▶ _Texto proporcionado_
######
Durante toda la guerra escaseó la pólvora. La producción local comenzó temprano, pero las colonias también dependían de la importación de las materias primas, como sulfuro y salitre. Los historiadores discuten qué porcentaje de producción local hubo respecto de lo importado, pero todos coinciden en que los colonos y el Ejército Continental necesitaron pólvora desesperadamente durante toda la Guerra Revolucionaria, y que prácticamente toda la pólvora o sus componentes fundamentales eran importados. Los historiadores estiman que del 80 al 90% de la pólvora disponible para equipar la Revolución en sus primeros dos años y medio fue importada.
También había escasez de uniformes, telas, calzado, tiendas, y mantas, y esto repercutió en el tremendo número de bajas del Ejército Continental. Murieron ocho veces más hombres por causas ajenas al combate, que los que fallecieron en la lucha. Las muertes aumentaron con la terrible epidemia de viruela que se desató durante la guerra, pero también influyeron la falta de ropa de abrigo, de comida adecuada y de elementos de resguardo. George escribió en 1776 que nuestro Ejército iba a enfrentarse en el campo de batalla a los poderosos británicos “sin dinero en la tesorería, sin pólvora en los polvorines, sin armas en los depósitos, y en breve se verá que habremos de salir en campaña sin tiendas con las que resguardarnos”
Hacia 1781 el país estaba fatigado de la larga rebelión: la moneda se había desmoronado; no se podían transportar los suministros por tierra sin pagos por adelantado y en moneda fuerte; los enfermos carecían de medicinas y de comida; las tropas estaban sin ropa y en las filas había un sordo rumor de motín por la falta de paga y de equipos. En abril de 1781 George escribió a un joven ayudante al que había enviado a recaudar fondos “no es necesario que entre en detalles, cuando la cuestión se resume en una palabra: que estamos al cabo y que ahora o nunca debe llegarnos la salvación”
######
(Entradas listadas en un conjunto de datos)
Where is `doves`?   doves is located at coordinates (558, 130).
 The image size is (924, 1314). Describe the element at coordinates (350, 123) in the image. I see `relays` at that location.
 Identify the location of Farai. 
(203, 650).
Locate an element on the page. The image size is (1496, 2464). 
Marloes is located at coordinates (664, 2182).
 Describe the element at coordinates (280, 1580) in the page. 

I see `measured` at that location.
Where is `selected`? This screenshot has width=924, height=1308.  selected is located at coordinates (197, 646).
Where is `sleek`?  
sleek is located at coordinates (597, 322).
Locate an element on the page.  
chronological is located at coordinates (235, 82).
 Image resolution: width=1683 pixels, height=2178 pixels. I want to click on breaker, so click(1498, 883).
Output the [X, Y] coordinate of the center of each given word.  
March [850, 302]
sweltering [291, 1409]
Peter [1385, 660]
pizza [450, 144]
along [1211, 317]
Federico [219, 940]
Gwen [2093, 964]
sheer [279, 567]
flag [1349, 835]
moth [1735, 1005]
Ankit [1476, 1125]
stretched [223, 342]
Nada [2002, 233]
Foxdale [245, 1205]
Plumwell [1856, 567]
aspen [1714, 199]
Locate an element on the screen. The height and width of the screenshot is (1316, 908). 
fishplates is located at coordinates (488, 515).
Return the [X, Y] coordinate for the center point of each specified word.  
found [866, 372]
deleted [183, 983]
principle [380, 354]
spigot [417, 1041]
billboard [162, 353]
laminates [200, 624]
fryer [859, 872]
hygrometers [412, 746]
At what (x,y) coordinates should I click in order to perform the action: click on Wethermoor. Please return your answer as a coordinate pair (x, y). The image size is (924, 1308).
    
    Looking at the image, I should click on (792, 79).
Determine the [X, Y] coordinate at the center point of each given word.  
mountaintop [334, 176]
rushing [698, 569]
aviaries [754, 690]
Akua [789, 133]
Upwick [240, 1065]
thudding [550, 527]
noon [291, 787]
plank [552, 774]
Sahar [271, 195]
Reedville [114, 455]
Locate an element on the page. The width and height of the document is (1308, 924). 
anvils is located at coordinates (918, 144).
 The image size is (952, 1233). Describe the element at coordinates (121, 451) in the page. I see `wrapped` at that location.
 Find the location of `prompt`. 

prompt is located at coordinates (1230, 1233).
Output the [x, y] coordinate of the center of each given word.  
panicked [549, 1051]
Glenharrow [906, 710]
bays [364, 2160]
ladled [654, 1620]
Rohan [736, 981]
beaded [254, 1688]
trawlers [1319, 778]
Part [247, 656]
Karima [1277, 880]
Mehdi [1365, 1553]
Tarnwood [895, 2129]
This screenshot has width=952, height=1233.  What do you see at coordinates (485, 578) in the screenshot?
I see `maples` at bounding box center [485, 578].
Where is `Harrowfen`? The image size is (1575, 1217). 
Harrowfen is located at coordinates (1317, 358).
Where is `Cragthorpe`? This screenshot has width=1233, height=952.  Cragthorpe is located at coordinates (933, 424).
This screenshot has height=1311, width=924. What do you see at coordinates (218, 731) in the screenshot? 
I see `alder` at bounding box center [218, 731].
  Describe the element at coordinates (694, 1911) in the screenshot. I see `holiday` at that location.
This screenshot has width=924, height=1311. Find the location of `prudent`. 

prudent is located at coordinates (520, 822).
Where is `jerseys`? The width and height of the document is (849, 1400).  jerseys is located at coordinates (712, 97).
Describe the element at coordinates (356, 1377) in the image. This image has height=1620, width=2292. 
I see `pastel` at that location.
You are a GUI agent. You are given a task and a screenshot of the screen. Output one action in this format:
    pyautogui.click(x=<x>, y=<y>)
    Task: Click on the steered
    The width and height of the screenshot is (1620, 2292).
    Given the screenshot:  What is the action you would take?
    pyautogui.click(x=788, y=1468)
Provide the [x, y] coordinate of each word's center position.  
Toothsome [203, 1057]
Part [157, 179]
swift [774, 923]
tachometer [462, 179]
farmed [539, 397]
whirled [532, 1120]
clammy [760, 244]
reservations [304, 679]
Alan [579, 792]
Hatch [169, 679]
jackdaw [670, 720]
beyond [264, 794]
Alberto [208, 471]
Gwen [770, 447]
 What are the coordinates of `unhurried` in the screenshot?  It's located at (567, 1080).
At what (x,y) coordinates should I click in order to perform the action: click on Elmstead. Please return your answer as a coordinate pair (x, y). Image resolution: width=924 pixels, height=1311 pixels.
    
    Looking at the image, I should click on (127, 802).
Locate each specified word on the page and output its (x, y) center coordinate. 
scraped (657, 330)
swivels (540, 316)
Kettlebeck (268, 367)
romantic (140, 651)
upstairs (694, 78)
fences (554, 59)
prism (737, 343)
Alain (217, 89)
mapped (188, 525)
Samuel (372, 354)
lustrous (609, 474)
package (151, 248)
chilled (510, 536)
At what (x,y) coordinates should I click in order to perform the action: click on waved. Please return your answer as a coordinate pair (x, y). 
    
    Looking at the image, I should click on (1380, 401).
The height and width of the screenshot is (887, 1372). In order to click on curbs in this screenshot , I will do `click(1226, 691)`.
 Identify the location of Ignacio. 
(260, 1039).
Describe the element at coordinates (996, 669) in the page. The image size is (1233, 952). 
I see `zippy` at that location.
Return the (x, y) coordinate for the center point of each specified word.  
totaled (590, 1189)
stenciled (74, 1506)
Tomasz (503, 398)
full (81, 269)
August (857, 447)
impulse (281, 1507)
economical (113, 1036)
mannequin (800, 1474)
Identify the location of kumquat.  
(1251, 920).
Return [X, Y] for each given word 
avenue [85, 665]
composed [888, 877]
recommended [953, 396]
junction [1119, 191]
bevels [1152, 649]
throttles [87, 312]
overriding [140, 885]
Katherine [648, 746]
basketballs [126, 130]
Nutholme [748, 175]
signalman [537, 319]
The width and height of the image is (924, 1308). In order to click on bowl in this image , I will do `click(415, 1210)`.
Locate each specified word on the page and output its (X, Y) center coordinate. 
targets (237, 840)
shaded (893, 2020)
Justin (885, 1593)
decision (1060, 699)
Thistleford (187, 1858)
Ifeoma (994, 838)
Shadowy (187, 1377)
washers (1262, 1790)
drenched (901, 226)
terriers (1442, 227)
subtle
######
▶ _Trabajo pendiente_
Responde, por favor, estas preguntas sobre el texto acerca de la escasez durante la Guerra Revolucionaria:
(a) ¿Qué porcentaje de la pólvora disponible en los primeros dos años y medio de la Revolución fue importada, según estiman los historiadores?
(b) ¿Cuántas veces más hombres murieron por causas ajenas al combate que en la lucha?
(c) ¿En qué mes y año se escribió la carta al joven ayudante enviado a recaudar fondos?

▶ _Respuesta_
(a) Del 80 al 90%.
(b) Ocho veces más.
(c) En abril de 1781.